‘A far cry from advertising,’ she said, wondering if it had come out cynically.
‘That’s the plan. Always was. To work my arse off for twenty years and then retire.’
Venetia moved her hands across the walls like a sculptor, feeling every bump and crack, tapping on the plasterwork as if she was trying to detect life.
‘Married?’ she said, deliberately avoiding his gaze.
‘Separated. Should get the decree nisi through when we’ve sorted out the financials. As you can imagine, that gets complicated when you’ve just sold your company.’
Venetia was sure she felt a thrill pump through her body as he said the words ‘separated’. She immediately tried to quash the feeling. ‘So it’s not amicable?’
‘She ran off with her personal trainer,’ he said slowly. ‘The cliché.’
‘Kids?’
‘Three girls.’
‘How old?’
‘Seven, nine and twelve.’ He looked at her quizzically. ‘Hey, what is this, twenty questions?’

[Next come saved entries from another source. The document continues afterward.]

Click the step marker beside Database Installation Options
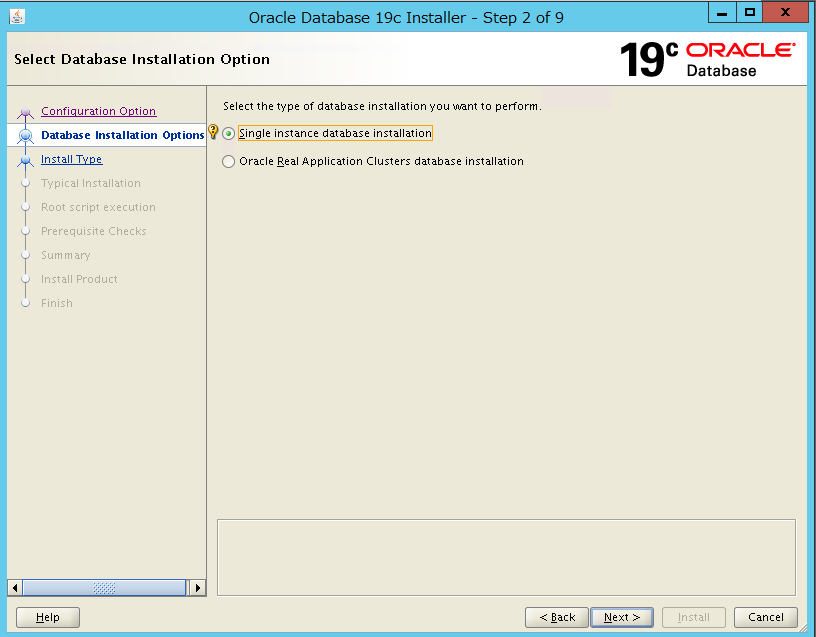This screenshot has width=816, height=637. tap(25, 135)
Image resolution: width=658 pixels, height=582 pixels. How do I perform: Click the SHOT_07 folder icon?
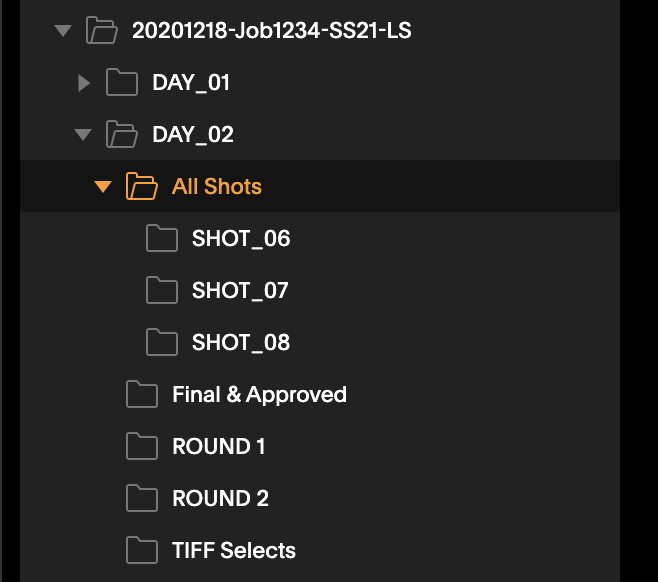(162, 290)
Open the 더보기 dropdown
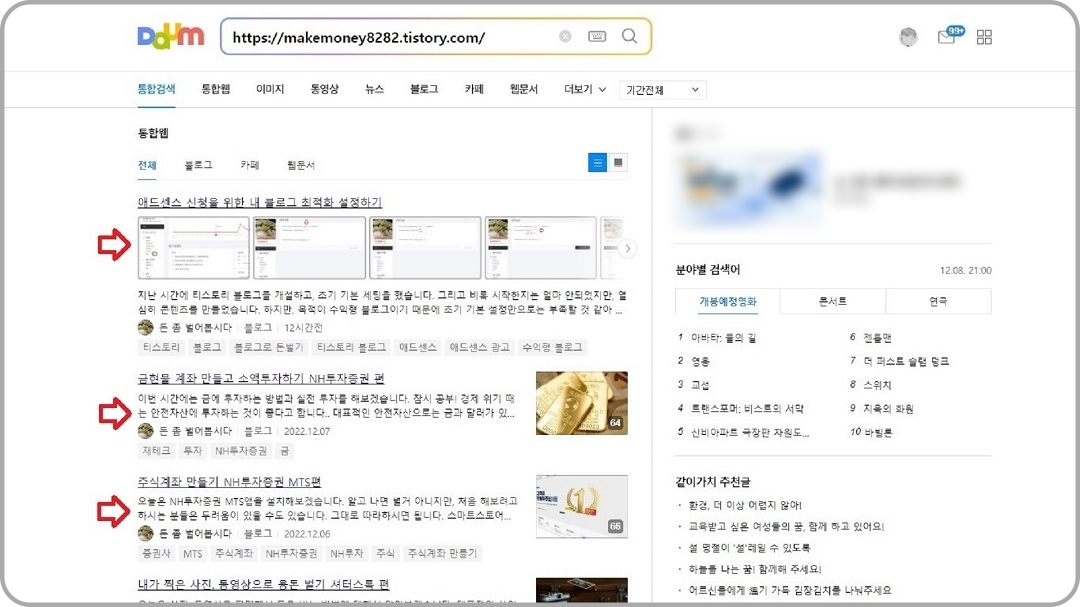The width and height of the screenshot is (1080, 607). click(x=580, y=88)
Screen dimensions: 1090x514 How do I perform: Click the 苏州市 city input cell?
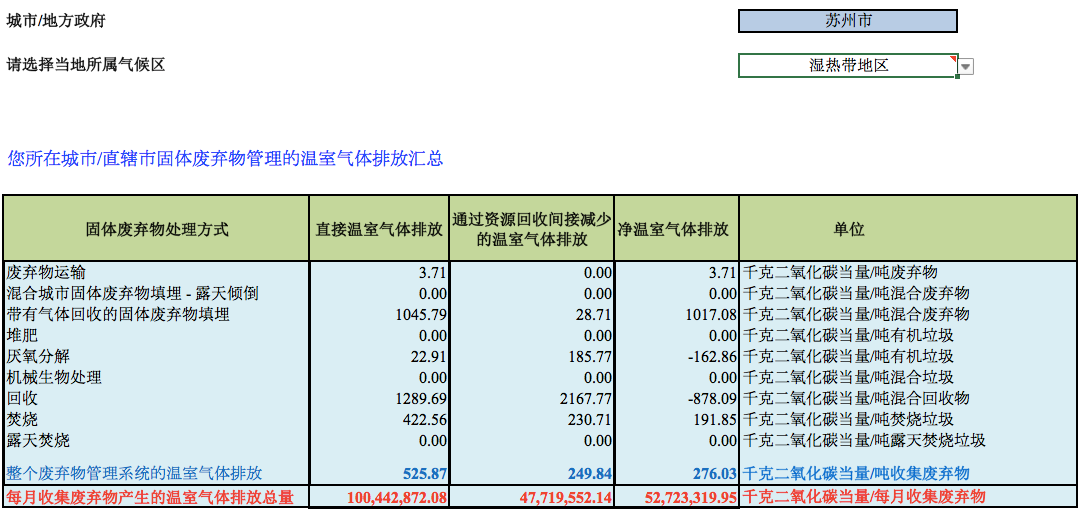click(x=847, y=21)
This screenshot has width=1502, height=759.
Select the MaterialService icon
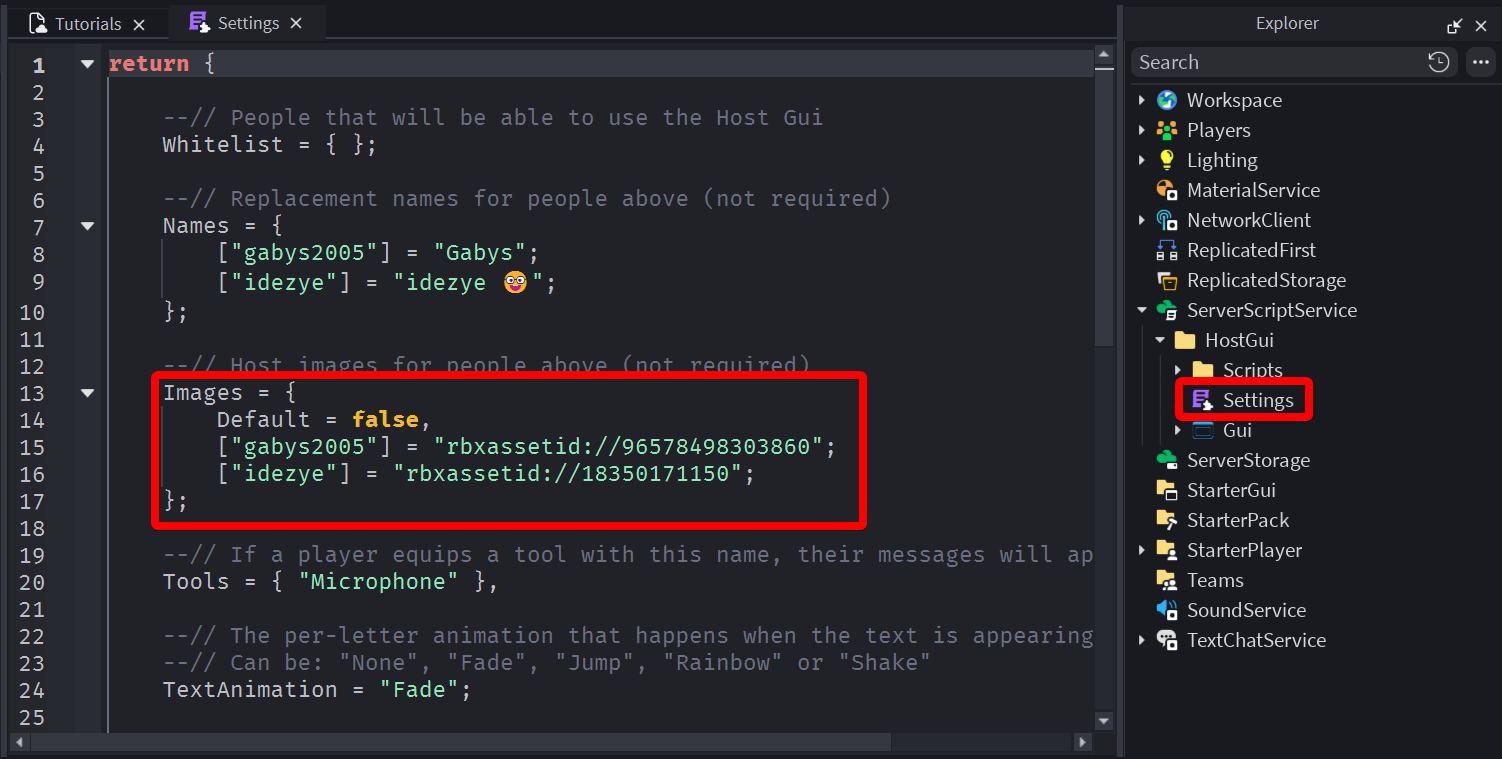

Venetia sat down on a stack of boards in the corner of the room, smoothing down her jeans as she tried to adopt the facial expression of someone completely unbothered by what they had just been told. The truth was, she had already known the answers to Jack’s questions. Before the trip, she hadn’t been able to resist doing a Google search on him, reading all the recent interviews in the trade press. She was embarrassed by the amount of information she had managed to accumulate, but it had certainly given her a clearer picture of the man before her. She knew his preferred public image of an ordinary bloke made good – the Mockney accent, casual clothes, the cheeky-chappie bravado – was just a façade. So he’d started his agency from nothing, but he was cut from a similar cloth to her. His father was a wealthy Shropshire landowner, he’d had a troubled childhood – been expelled from a public school for smoking cannabis and lost his mother as a teenager. He had, she guessed, been driven to succeed for similar reasons, too.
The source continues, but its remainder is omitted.